# TRY IT:
The lines to copy from the listing below are those that contain the string "navigation".

-----

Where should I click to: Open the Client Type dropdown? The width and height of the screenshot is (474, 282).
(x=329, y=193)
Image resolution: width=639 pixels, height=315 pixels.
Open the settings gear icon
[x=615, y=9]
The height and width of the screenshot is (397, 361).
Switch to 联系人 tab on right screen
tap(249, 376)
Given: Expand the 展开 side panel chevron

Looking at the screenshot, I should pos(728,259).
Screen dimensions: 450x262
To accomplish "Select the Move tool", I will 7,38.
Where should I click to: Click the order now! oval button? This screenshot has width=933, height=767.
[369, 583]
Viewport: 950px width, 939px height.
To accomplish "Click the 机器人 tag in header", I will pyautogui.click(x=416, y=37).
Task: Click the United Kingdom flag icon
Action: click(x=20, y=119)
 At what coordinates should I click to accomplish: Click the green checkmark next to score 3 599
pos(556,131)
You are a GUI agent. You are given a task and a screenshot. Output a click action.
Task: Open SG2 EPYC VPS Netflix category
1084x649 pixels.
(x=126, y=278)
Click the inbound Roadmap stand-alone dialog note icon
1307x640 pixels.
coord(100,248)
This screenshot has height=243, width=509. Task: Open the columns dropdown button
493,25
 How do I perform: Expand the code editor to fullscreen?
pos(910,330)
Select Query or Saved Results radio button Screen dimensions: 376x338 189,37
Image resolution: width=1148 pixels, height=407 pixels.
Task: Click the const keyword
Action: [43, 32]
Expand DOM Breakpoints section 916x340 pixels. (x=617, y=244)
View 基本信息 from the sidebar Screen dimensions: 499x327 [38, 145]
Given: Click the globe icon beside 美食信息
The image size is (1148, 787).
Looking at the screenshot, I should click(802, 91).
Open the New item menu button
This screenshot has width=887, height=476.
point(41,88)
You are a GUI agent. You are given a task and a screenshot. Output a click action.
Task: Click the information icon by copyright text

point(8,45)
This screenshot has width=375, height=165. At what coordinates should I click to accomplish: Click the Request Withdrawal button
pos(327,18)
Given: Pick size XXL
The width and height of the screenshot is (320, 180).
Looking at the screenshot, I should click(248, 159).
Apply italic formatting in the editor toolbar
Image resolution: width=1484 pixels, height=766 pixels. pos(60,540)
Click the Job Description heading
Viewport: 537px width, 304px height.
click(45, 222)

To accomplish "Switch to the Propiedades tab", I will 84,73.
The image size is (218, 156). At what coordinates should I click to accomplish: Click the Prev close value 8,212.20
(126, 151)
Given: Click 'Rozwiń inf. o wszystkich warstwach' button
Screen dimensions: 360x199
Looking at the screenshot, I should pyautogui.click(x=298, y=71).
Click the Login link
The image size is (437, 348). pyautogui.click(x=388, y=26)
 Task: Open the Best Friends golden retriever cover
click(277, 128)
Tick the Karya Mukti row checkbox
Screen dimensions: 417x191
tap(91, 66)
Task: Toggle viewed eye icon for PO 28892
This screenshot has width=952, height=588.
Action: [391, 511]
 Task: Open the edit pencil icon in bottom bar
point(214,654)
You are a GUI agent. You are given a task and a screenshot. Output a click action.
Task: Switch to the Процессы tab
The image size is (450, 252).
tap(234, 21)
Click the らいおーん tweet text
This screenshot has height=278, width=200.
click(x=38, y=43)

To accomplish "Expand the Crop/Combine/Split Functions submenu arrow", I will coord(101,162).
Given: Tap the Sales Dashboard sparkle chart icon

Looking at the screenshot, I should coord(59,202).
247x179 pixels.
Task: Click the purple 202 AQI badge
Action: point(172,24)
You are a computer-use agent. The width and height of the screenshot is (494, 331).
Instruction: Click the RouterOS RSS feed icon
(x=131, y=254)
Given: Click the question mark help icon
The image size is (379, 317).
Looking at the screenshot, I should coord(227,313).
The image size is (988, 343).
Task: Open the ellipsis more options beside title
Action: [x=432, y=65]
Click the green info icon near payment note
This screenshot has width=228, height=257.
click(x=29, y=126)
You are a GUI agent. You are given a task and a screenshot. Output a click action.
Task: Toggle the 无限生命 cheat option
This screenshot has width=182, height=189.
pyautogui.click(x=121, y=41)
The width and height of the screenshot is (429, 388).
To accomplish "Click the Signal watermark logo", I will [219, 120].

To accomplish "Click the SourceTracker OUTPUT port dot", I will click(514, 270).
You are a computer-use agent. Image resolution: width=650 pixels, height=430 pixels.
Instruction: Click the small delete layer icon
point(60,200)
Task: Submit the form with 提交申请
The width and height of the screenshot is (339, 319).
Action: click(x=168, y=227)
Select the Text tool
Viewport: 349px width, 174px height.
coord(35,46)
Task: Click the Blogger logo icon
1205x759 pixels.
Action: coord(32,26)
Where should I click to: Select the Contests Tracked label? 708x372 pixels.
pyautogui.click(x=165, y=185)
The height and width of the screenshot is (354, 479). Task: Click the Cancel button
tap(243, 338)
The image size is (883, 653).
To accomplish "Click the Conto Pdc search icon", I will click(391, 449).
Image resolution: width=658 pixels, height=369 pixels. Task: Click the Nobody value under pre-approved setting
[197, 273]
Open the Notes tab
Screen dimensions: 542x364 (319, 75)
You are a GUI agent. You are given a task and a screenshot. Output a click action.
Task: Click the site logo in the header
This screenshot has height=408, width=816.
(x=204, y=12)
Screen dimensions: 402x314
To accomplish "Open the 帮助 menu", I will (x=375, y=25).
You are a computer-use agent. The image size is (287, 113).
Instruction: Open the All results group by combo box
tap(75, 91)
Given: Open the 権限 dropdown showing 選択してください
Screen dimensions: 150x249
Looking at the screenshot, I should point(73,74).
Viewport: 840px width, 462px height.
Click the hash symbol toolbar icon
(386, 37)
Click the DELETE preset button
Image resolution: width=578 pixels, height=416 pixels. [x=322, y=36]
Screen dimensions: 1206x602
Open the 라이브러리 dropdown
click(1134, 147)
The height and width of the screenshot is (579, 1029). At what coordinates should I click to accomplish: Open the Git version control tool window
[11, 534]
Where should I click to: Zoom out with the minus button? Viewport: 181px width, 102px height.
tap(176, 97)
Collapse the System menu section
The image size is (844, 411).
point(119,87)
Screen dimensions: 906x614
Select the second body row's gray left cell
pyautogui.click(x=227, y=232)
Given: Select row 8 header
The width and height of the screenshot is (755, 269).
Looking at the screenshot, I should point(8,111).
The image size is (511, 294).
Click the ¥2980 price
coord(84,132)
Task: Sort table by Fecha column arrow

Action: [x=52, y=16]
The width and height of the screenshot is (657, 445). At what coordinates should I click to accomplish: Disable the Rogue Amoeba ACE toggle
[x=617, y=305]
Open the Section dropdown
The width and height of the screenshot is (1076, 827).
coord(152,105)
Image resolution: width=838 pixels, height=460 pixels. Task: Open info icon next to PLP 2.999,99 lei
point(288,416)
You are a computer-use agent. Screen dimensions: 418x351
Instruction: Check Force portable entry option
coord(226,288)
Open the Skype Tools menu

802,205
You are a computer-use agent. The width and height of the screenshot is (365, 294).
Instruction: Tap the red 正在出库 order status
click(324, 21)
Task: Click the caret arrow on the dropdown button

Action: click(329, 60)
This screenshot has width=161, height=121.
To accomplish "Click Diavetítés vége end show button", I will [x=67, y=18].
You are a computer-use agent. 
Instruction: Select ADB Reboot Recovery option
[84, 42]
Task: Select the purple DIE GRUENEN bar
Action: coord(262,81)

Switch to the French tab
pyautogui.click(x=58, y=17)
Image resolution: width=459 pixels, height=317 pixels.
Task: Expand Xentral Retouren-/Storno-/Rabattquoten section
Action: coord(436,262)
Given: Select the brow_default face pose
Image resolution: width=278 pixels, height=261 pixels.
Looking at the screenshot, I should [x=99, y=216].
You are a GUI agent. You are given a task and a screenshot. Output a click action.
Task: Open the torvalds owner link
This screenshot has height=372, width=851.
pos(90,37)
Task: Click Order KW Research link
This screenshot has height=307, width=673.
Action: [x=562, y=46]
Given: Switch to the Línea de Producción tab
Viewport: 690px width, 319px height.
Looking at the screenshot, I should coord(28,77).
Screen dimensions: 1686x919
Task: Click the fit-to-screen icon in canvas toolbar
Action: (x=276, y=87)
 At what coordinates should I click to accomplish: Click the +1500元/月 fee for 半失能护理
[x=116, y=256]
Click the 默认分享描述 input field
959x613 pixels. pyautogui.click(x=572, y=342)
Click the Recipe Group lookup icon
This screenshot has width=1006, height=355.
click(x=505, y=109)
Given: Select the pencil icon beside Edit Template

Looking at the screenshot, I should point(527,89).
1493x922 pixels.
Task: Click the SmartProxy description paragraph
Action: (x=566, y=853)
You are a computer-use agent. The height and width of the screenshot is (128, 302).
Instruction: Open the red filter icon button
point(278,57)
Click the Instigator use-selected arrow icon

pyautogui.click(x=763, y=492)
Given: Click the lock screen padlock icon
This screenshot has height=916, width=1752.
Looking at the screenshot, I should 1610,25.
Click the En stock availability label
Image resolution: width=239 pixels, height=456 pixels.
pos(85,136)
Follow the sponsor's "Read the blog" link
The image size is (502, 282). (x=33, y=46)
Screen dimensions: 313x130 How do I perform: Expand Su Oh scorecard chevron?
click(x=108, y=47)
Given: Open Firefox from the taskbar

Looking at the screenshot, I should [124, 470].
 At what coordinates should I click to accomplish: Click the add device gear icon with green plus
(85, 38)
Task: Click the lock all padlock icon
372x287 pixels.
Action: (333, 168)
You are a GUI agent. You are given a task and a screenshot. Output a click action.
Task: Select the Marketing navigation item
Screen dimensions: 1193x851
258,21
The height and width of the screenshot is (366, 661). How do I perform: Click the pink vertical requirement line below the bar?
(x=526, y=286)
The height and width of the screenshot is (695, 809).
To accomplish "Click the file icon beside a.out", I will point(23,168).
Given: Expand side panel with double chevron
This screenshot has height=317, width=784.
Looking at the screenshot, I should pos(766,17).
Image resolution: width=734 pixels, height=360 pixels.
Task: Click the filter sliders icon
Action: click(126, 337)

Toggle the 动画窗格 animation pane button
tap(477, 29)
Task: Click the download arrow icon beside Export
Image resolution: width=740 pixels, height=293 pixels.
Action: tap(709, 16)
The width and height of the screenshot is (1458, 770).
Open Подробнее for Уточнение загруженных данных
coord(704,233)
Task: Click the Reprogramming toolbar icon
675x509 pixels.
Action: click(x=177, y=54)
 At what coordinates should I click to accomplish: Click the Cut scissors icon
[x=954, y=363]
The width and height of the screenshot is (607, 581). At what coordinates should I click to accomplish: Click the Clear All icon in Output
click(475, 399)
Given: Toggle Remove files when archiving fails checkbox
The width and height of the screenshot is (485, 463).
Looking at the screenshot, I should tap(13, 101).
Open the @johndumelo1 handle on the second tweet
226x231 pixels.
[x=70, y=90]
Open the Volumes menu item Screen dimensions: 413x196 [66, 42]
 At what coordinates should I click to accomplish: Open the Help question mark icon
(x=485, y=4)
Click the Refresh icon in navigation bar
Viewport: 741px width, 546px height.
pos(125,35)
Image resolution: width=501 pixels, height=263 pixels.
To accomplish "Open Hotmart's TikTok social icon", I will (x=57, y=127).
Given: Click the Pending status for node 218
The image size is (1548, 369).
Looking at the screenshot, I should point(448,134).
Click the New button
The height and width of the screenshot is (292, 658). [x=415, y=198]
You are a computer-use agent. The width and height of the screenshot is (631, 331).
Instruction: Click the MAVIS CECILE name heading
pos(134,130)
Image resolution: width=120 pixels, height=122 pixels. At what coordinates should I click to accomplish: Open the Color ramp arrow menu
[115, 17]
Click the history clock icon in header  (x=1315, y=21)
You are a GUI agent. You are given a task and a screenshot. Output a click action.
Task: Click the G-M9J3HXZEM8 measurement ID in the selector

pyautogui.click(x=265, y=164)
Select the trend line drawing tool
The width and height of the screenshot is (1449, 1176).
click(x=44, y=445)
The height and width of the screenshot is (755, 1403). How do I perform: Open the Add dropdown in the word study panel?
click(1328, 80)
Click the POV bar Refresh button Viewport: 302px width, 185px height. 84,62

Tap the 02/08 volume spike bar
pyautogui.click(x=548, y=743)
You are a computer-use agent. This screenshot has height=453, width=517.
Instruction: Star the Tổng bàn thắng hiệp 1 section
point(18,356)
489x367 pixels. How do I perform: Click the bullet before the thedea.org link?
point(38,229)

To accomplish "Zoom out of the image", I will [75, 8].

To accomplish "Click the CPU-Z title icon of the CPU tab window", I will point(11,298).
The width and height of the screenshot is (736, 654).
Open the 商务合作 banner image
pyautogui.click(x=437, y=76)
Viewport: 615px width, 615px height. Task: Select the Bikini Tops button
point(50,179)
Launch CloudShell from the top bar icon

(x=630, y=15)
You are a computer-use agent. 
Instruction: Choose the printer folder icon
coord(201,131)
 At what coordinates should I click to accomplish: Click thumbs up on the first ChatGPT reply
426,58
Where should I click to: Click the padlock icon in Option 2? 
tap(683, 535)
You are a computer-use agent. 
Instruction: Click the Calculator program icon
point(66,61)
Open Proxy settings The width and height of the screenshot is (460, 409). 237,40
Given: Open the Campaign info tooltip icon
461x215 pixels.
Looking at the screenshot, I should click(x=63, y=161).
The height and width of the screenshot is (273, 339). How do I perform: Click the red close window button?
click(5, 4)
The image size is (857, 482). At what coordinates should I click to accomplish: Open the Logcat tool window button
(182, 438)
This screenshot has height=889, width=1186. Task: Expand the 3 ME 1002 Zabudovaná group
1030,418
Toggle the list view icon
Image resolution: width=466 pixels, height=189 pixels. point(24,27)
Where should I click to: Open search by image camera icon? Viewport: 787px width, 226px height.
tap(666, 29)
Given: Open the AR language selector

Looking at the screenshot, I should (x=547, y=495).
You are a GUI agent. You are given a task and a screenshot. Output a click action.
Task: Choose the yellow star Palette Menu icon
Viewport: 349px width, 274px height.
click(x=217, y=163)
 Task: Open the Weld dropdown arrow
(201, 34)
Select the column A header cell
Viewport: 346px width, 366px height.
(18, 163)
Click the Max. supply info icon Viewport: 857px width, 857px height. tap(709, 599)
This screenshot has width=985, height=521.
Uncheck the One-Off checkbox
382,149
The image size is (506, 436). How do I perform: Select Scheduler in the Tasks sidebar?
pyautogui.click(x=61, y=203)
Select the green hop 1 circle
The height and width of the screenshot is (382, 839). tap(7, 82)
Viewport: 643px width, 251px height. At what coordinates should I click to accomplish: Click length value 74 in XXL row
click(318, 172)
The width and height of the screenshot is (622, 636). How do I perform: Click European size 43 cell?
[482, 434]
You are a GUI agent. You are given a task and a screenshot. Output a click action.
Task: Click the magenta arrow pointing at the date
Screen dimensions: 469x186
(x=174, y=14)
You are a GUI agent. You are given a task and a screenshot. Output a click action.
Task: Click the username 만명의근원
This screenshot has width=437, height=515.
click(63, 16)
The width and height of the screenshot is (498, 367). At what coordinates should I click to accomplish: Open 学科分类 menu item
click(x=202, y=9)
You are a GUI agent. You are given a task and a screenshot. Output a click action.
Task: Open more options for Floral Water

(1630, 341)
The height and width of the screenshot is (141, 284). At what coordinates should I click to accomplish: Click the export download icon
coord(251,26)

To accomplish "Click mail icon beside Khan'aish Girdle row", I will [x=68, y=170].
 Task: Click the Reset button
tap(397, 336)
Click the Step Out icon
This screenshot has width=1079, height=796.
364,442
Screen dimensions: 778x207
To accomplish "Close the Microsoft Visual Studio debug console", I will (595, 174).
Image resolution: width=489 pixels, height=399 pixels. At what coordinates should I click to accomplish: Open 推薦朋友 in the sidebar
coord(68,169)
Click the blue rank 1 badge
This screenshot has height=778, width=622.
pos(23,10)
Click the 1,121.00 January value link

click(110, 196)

-----

# SOLUTION TO THE PROBLEM:
Task: Select the Marketing navigation item
Click the Refresh icon in navigation bar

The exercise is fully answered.